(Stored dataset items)
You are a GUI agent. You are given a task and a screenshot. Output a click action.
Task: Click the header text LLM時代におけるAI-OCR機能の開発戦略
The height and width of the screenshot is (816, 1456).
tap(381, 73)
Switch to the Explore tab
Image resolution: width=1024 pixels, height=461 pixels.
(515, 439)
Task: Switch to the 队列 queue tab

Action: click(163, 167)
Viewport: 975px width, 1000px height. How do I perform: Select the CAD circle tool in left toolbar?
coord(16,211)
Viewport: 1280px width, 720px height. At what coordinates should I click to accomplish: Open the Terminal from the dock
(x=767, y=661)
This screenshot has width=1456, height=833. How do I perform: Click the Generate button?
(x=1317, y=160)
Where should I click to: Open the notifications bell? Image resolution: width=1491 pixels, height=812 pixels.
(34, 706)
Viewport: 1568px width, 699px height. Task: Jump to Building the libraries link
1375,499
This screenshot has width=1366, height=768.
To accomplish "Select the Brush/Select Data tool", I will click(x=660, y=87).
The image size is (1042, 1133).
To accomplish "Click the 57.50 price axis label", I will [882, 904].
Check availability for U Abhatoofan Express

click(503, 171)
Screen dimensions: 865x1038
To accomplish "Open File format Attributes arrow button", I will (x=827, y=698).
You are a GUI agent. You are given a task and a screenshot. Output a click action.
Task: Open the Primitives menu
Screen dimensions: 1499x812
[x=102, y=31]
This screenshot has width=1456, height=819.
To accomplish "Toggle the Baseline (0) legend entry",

- _Task to carry out_
Number every line of the records above as a list, leaving out the blank lines.

- _Correct response_
1. You are a GUI agent. You are given a task and a screenshot. Output a click action.
2. Task: Click the header text LLM時代におけるAI-OCR機能の開発戦略
3. The height and width of the screenshot is (816, 1456).
4. tap(381, 73)
5. Switch to the Explore tab
6. Image resolution: width=1024 pixels, height=461 pixels.
7. (515, 439)
8. Task: Switch to the 队列 queue tab
9. Action: click(163, 167)
10. Viewport: 975px width, 1000px height. How do I perform: Select the CAD circle tool in left toolbar?
11. coord(16,211)
12. Viewport: 1280px width, 720px height. At what coordinates should I click to accomplish: Open the Terminal from the dock
13. (x=767, y=661)
14. This screenshot has width=1456, height=833. How do I perform: Click the Generate button?
15. (x=1317, y=160)
16. Where should I click to: Open the notifications bell? Image resolution: width=1491 pixels, height=812 pixels.
17. (34, 706)
18. Viewport: 1568px width, 699px height. Task: Jump to Building the libraries link
19. 1375,499
20. This screenshot has width=1366, height=768.
21. To accomplish "Select the Brush/Select Data tool", I will click(x=660, y=87).
22. The image size is (1042, 1133).
23. To accomplish "Click the 57.50 price axis label", I will [882, 904].
24. Check availability for U Abhatoofan Express
25. click(503, 171)
26. Screen dimensions: 865x1038
27. To accomplish "Open File format Attributes arrow button", I will (x=827, y=698).
28. You are a GUI agent. You are given a task and a screenshot. Output a click action.
29. Task: Open the Primitives menu
30. Screen dimensions: 1499x812
31. [x=102, y=31]
32. This screenshot has width=1456, height=819.
33. To accomplish "Toggle the Baseline (0) legend entry",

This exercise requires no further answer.